[Given records Boundary: Start]

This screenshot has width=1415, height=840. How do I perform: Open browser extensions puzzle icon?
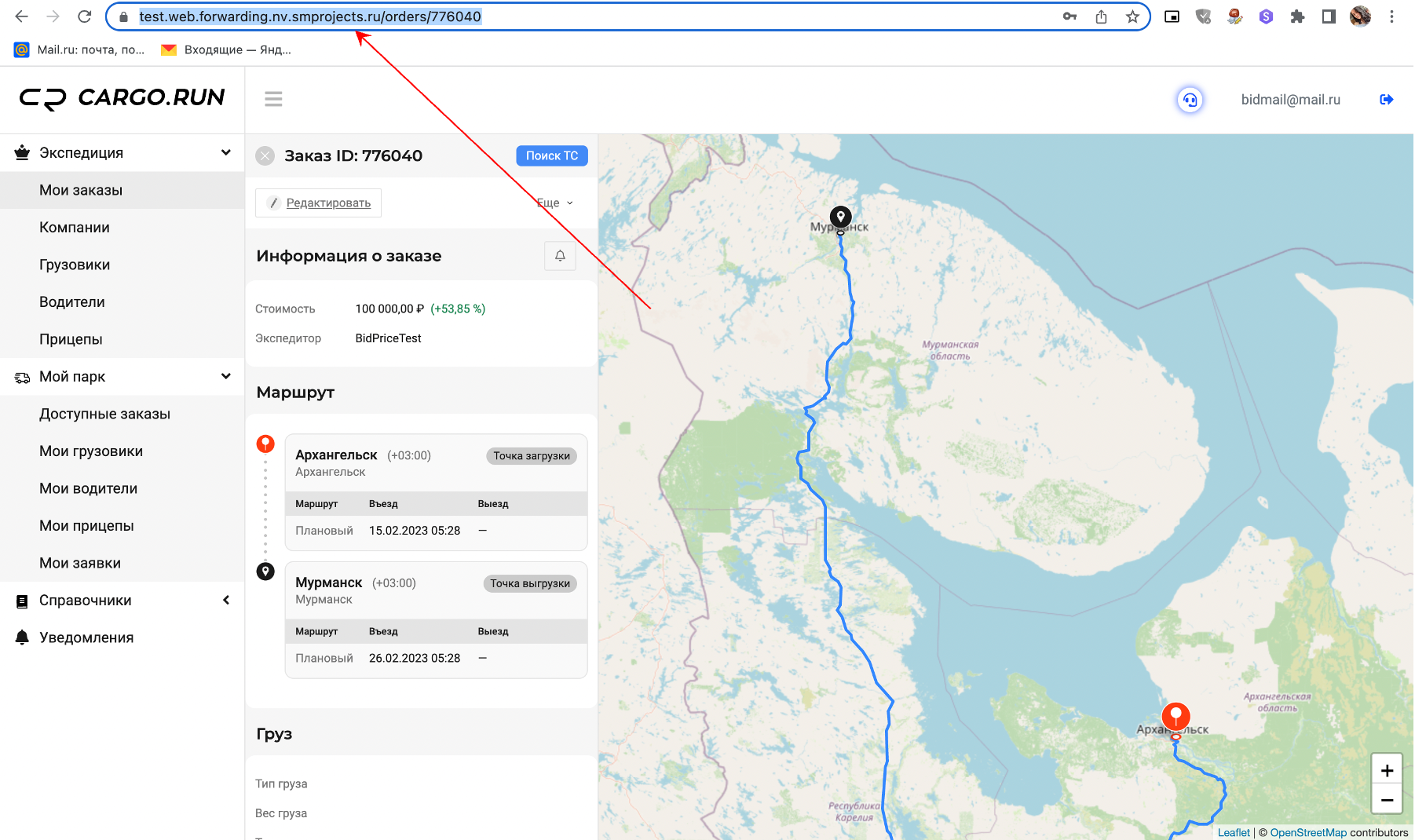1297,16
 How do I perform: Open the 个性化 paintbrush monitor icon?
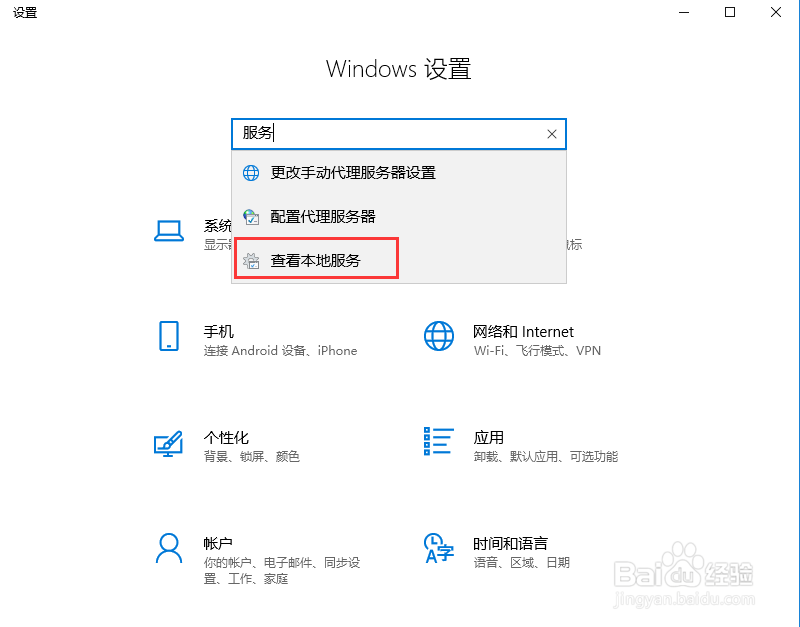click(168, 443)
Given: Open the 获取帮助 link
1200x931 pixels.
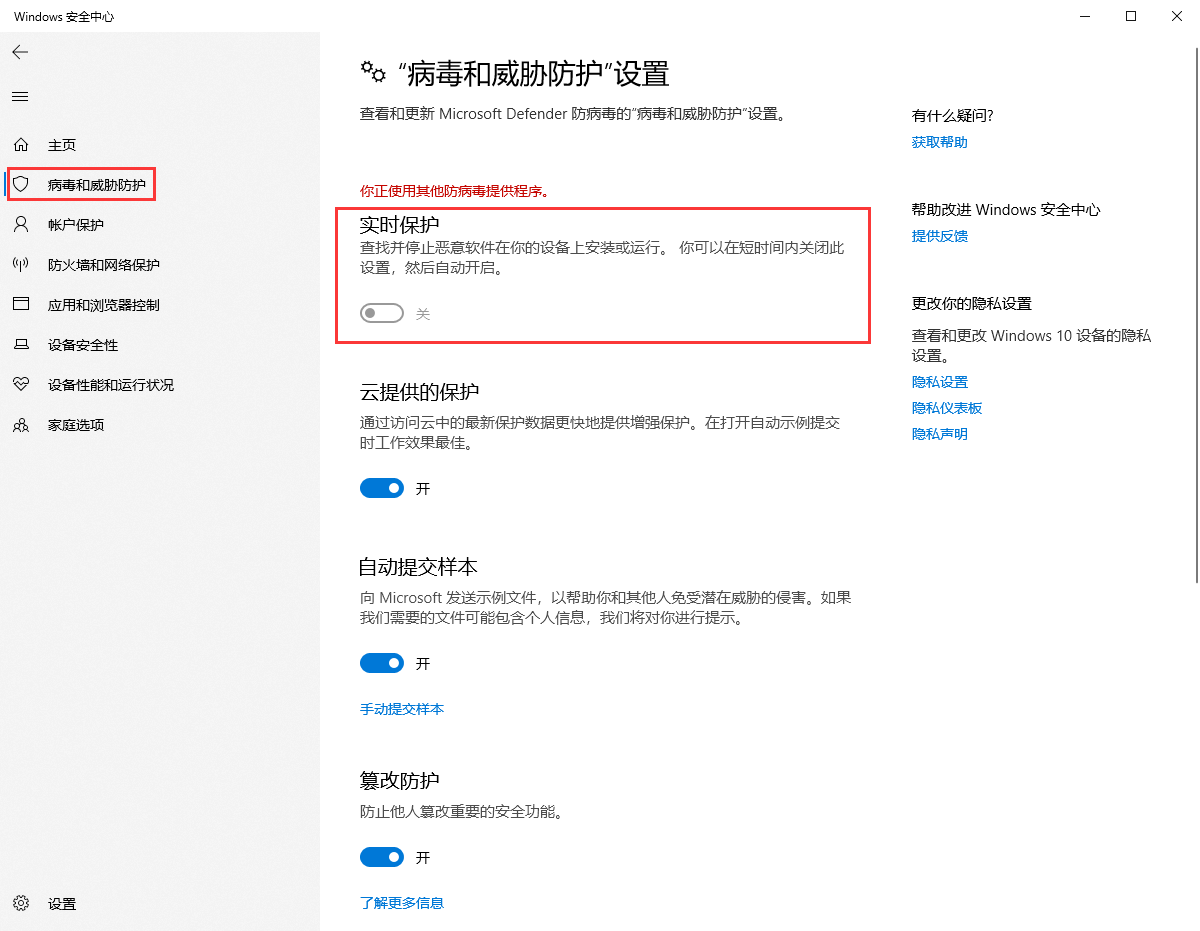Looking at the screenshot, I should pos(939,141).
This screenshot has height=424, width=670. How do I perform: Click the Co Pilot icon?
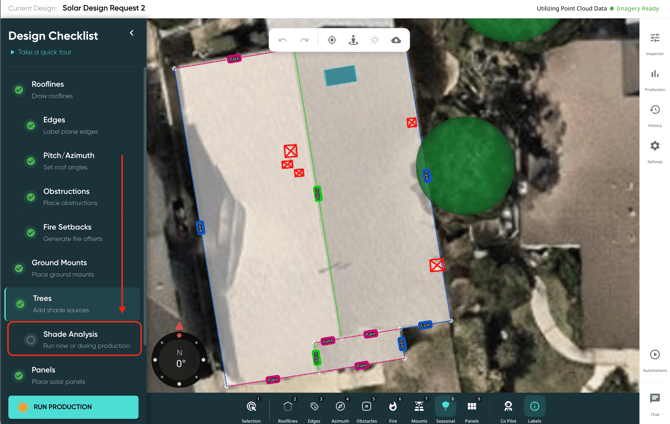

[Given records Boundary: End]

Write out, exactly as they stand, the line with "1200x931 pixels." and every line after it through the end of the entries above; omit the pictures.

1200x931 pixels.
Looking at the screenshot, I should pos(939,141).
This screenshot has height=424, width=670. How do I perform: Click the Co Pilot icon?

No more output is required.